Kopftuch-Urteil in Bayern  
 
 
 

Dieses Urteil ist eine Ohrfeige für alle Frauen, die kein Kopftuch tragen! Eine junge Referendarin fühlt sich „diskriminiert“, da sie ihren Beruf als Richterin mit Kopftuch ausüben will. Das ist ihre Weltanschauung. Das Urteil ist jedoch ein Pyrrhus-Sieg.

Dieses Urteil der Richter ist unverantwortlich und wohl eher politisch zu sehen als unter dem Aspekt der Rechtsprechung. Der bayerische Justizminister tut gut daran, dieses Urteil nicht hinzunehmen, da er alle Bürgerinnen vor Diskriminierung zu schützen hat. Richtig ist vielmehr, dass diese Referendarin mit dem Urteil alle Frauen diskriminiert, die kein Kopftuch tragen. Schließlich handelt es sich beim „Kopftuch“ nicht nur um ein Stück Stoff, sondern die Trägerinnen wollen – gem. Sure 33:59 – dokumentieren, dass sie „ehrbare“ Frauen seien.
Demzufolge werden alle Frauen diskriminiert, die kein Kopftuch tragen, weil sie damit zu „nichtehrbaren“ Frauen herabgestuft werden. Vor diesem Hintergrund muß man auch die Silvester-Übergriffe sehen!
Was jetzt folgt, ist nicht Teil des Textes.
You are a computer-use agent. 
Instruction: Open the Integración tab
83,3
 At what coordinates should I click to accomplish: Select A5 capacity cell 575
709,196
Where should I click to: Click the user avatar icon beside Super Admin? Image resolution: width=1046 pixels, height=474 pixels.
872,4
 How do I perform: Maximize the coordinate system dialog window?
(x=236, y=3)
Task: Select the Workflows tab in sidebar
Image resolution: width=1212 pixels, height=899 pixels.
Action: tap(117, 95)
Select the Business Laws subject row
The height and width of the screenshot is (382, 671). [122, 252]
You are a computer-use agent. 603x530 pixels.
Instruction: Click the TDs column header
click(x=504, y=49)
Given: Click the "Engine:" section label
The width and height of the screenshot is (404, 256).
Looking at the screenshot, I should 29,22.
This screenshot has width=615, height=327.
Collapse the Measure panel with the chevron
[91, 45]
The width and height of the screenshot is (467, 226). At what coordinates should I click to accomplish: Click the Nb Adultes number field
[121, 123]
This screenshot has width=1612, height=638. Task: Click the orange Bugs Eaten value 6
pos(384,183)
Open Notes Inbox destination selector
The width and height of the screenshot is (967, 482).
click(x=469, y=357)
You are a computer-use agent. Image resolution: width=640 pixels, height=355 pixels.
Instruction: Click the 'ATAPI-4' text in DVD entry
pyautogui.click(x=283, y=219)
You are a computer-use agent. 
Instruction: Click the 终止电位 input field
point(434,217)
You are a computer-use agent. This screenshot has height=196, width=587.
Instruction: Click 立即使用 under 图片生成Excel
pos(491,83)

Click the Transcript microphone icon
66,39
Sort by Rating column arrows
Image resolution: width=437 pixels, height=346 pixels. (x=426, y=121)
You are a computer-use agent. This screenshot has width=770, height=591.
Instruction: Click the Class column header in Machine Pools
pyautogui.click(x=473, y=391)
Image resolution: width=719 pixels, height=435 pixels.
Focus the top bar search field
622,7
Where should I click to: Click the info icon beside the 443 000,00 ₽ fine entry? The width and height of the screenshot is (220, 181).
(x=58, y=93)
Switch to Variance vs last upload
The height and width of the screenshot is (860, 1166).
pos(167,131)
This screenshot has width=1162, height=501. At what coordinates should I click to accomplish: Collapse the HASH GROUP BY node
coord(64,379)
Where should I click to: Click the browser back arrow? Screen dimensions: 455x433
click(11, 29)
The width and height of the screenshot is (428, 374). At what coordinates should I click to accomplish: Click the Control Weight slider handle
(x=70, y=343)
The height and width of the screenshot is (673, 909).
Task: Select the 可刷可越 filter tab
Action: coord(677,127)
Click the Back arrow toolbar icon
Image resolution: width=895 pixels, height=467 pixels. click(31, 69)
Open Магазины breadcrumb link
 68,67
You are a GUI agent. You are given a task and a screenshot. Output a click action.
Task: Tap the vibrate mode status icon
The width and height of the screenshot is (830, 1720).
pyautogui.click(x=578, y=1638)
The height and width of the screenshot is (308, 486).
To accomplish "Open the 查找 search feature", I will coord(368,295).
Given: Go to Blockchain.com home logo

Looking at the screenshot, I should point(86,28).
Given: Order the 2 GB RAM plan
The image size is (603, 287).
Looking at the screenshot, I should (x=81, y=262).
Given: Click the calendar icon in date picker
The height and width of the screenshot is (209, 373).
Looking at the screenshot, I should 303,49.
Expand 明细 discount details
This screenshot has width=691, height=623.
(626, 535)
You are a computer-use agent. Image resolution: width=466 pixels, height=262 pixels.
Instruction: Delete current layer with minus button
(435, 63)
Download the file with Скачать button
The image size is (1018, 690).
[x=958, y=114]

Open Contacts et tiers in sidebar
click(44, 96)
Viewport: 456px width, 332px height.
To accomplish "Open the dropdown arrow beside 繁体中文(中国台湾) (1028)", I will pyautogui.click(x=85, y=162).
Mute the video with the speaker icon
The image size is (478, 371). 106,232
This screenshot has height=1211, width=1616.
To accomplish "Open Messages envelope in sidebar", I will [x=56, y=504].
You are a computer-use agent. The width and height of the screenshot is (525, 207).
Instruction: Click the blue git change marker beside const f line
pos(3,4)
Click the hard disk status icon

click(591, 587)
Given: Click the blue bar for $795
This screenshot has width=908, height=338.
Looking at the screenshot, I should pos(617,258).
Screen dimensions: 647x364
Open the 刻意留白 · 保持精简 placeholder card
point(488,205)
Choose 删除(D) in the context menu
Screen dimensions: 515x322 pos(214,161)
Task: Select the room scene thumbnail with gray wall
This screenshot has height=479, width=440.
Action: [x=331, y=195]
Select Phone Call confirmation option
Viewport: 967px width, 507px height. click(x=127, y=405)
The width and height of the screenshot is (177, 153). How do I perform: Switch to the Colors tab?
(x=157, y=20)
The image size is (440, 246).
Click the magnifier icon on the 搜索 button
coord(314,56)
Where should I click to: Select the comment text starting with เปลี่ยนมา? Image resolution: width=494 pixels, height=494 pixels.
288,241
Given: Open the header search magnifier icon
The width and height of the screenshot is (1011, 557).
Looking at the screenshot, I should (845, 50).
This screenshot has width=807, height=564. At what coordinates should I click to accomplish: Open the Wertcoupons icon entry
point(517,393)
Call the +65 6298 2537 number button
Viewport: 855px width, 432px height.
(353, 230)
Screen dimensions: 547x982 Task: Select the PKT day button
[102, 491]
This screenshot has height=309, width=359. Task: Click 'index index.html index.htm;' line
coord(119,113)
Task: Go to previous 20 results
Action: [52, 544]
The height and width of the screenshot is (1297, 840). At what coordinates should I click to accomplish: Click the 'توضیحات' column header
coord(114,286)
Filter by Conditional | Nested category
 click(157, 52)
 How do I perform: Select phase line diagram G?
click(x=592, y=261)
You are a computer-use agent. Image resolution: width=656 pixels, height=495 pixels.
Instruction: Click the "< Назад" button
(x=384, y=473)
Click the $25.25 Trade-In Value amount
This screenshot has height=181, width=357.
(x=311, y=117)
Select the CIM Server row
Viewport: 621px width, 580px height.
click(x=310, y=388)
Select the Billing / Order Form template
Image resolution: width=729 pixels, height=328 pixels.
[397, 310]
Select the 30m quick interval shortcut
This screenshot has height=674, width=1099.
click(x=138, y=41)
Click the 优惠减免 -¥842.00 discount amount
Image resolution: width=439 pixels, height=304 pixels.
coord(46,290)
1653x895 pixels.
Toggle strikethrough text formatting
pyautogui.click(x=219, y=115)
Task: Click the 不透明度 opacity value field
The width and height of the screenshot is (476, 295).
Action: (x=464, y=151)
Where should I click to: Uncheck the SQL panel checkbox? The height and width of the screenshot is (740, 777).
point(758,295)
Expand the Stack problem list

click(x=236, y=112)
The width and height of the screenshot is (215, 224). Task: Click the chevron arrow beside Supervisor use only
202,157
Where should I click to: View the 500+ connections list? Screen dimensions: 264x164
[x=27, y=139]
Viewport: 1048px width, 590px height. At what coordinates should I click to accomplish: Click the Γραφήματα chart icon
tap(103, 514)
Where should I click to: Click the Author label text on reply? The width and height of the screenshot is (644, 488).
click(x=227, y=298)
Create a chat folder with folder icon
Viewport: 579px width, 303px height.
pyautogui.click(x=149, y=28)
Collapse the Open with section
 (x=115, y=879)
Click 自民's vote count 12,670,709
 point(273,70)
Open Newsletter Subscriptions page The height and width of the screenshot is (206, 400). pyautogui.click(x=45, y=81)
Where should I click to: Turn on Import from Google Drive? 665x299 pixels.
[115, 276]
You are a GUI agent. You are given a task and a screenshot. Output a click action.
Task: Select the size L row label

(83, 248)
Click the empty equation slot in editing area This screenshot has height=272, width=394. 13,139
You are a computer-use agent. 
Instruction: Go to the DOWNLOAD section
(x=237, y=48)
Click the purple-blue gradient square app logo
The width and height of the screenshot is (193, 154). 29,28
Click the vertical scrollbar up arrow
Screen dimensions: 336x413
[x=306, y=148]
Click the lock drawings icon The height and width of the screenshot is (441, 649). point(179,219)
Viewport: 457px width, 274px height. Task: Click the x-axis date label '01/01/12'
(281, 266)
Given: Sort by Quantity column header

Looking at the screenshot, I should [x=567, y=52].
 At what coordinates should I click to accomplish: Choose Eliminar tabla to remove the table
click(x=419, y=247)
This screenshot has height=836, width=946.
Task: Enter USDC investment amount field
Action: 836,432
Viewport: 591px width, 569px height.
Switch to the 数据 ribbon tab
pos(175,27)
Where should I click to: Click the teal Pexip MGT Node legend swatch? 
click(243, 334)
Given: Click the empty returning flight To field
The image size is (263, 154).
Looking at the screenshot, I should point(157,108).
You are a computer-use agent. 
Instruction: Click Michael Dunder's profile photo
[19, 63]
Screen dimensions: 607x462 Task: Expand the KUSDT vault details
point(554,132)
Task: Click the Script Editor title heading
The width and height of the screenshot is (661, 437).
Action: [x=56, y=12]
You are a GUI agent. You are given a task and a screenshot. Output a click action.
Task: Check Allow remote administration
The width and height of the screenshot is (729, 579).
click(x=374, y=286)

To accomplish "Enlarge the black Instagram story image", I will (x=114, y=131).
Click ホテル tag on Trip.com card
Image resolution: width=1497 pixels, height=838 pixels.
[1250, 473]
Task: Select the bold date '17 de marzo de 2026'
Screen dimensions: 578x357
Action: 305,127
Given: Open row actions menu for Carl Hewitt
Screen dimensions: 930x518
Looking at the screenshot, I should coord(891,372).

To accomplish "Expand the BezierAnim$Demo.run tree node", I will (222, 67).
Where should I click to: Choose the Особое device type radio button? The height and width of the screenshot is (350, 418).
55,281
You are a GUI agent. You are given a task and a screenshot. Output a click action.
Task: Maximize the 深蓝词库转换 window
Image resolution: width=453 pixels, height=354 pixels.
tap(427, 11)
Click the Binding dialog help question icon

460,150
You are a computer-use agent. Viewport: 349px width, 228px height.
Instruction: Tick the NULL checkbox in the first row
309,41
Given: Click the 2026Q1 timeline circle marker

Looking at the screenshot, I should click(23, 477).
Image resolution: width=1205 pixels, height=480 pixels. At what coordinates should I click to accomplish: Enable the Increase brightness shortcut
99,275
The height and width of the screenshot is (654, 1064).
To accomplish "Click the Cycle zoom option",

Frauen ohne Kopftuch sind – nach der Weltanschauung von Muslimen – demzufolge nicht ehrbar und können somit begrapscht werden usw.!
Deshalb ist es unabdingbar, dass das Kopftuch in der Öffentlichkeit verschwindet und vor allem in öffentlichen Ämtern überhaupt nichts zu suchen hat. Das hat mit Religionsfreiheit nichts zu tun.